Ironically, the actual destruction of Challenger was just sheer bad luck.
The burn-thru at the SRB joint was completely random and only by bad luck occurred in the roughly 90 degree arc facing the External Tank (ET).
If it had been somewhere along the other 270 degrees, the slight loss of thrust could have been offset by a small gimbaling of the Main Engines (ME) and the Shuttle could have made orbit with little or no change. In fact at the time of the explosion, the ME’s were already moving to offset the loss of thrust.
Instead the flame from the joint cut into the ET and severed one of the lower struts mounting the SRB, resulting in explosion that destroyed the Shuttle.
Sobering.
Dad’s was involved in the autopsies. I was involve din trajectory analysis of the debris from space-based sensors. It was the day the future of my entire career field died. The Air Force manned space program never recovered from that event.
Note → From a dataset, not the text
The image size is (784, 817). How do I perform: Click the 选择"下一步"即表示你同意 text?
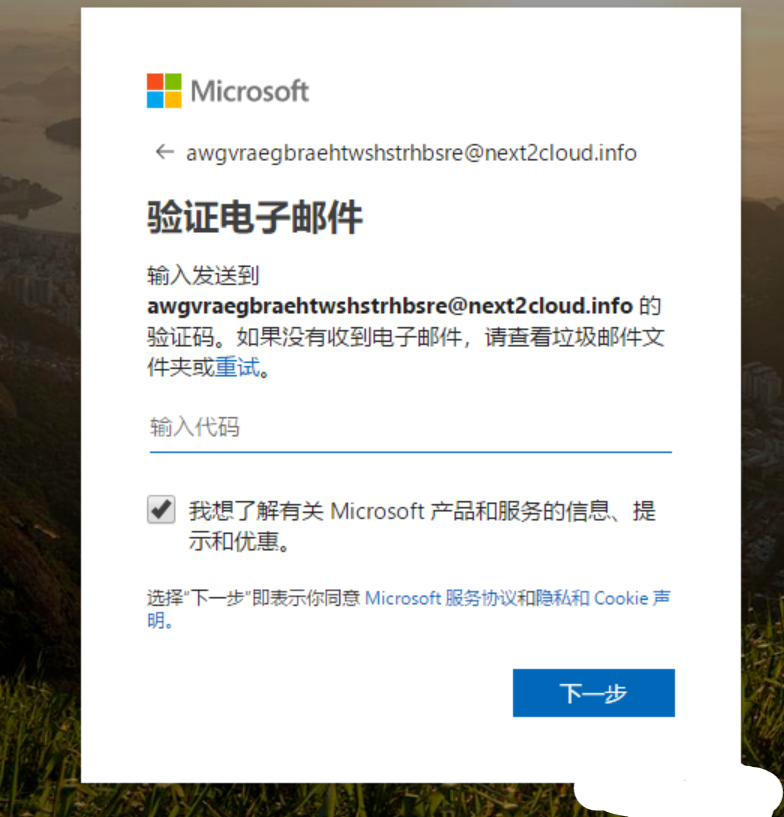tap(254, 598)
Suddenly we knew something was wrong, there was just too much "smoke" and smokey trails and wisps way up there. We ran to the TV and clustered around it, running outside every few moments, then inside to hear the narrative, then outside again.
The white debris contrails filled the sky. It seemed like they were lasting up there forever before trailing and looping down to the horizon. Some stayed up for an hour.
We were all devastated. The neighbors went home to turn on their own TVs.....and to mourn. It was so shocking and stunning. It hit right in the gut.
It was one of those moments in history that remain embedded in your heart and mind forever.
RIP.
Leni
30 years ago, today, it was crisp, cold, clear day with not a cloud in the sky, in Lakeland, FL. The bluest of blue skies. Because it was so cold out, I chose to watch the Challenger shuttle launch from my office. Watched as the Challenger lifted into the sky but something was amiss. Plumes went in several different directions. Not normal. One of the ladies, watching on TV in the office, ran into my office and said the Challenger had exploded. It was a very sad, and quiet, moment, knowing I had just watched it happen. My prayers immediately went out to the crew and families. Sad day, indeed!